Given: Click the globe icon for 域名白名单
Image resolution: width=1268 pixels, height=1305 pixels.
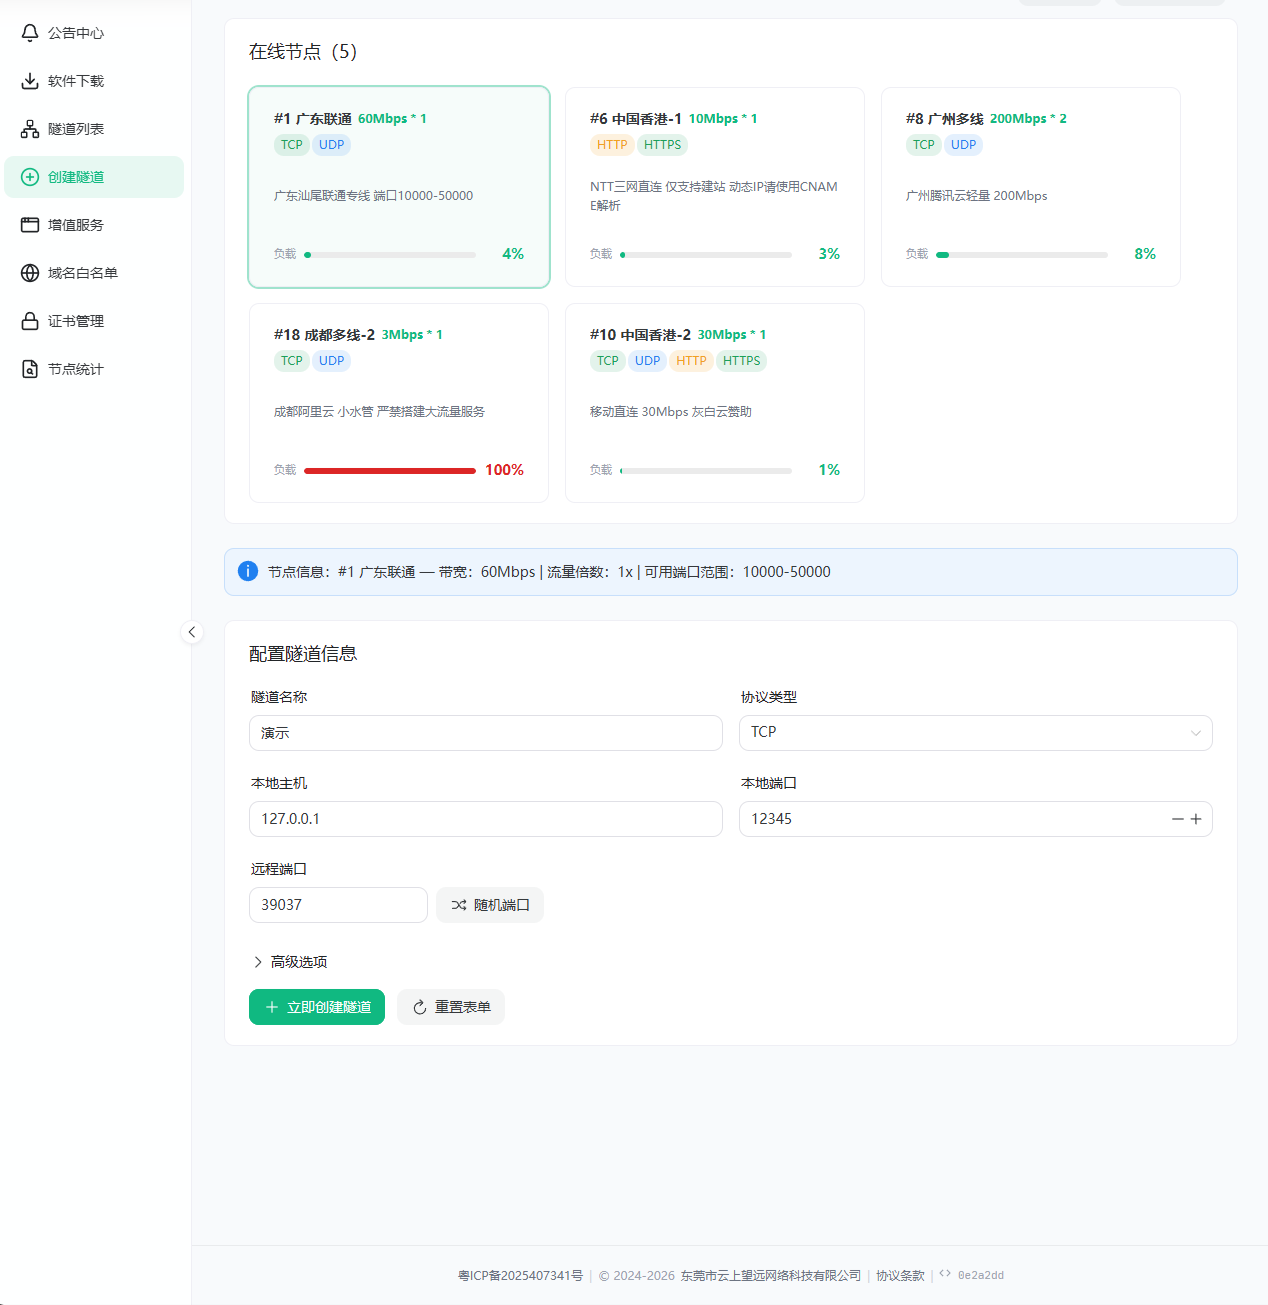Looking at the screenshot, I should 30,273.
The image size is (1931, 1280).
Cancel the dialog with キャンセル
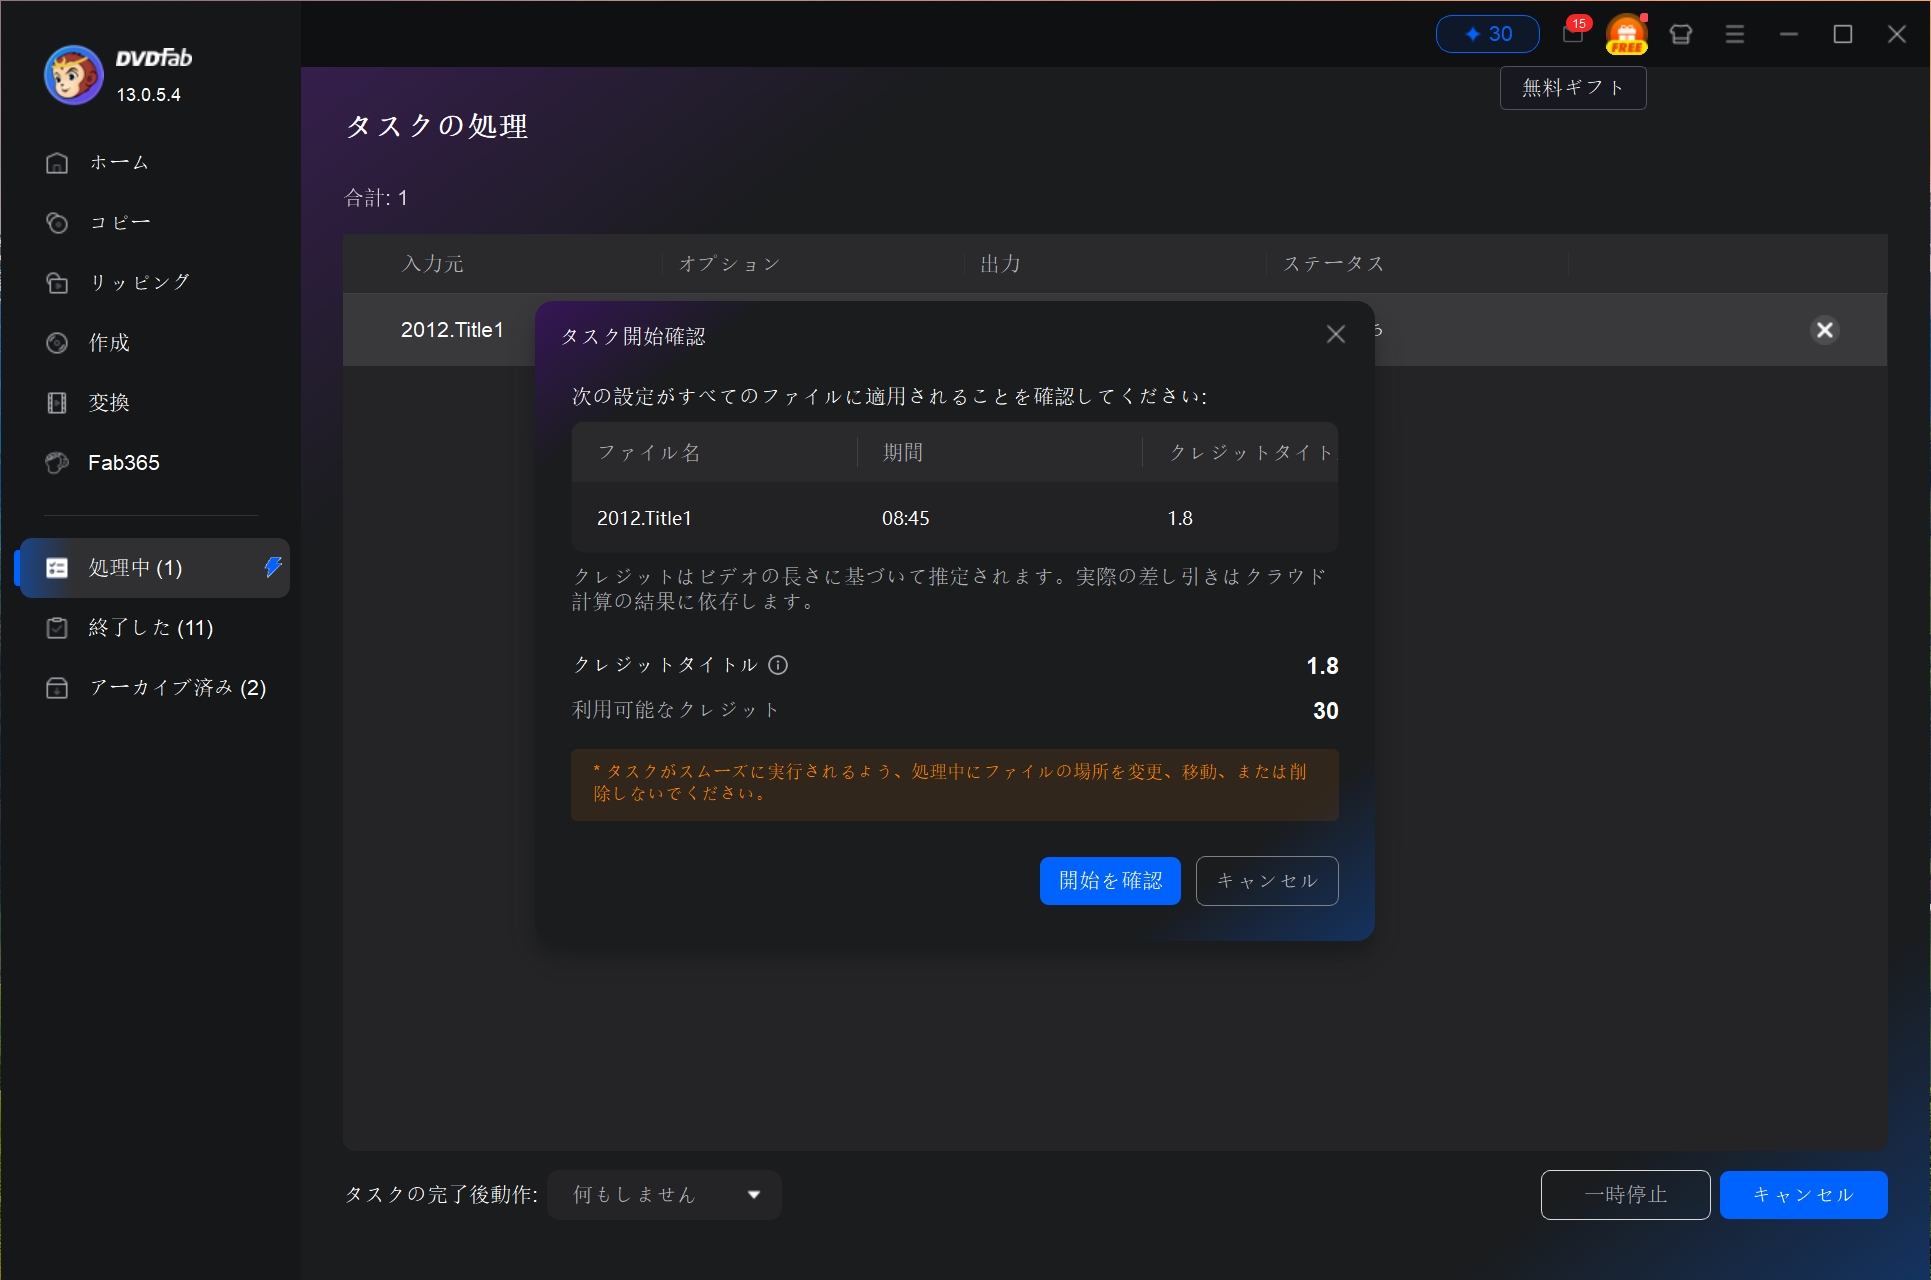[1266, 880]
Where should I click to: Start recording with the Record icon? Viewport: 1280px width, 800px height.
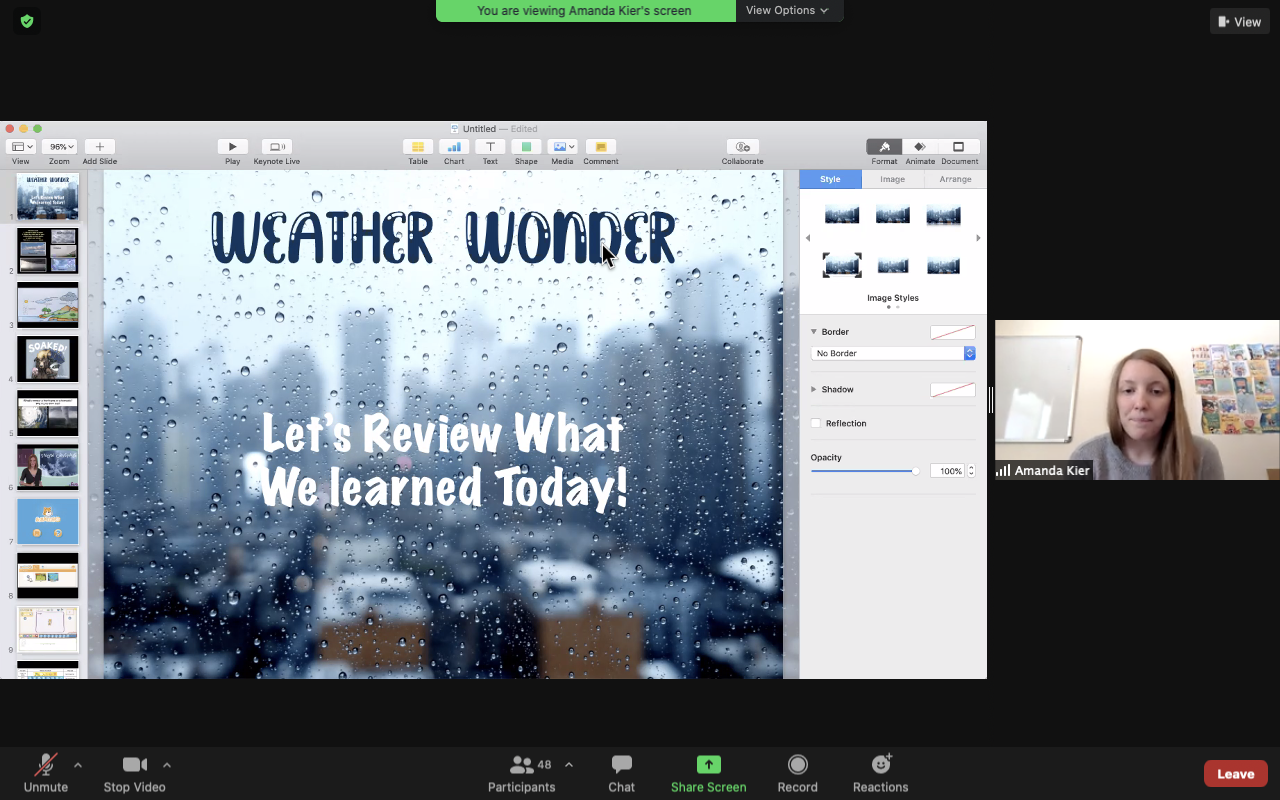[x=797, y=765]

= = = = =

WHAT YOU HAVE TO DO: Reproduce every line of the records above verbatim, omitting the pictures.

OUTPUT FOR THIS TASK:
Given: Click the globe icon for 域名白名单
Image resolution: width=1268 pixels, height=1305 pixels.
Looking at the screenshot, I should 30,273.
The image size is (1931, 1280).
Cancel the dialog with キャンセル
[1266, 880]
Where should I click to: Start recording with the Record icon? Viewport: 1280px width, 800px height.
[x=797, y=765]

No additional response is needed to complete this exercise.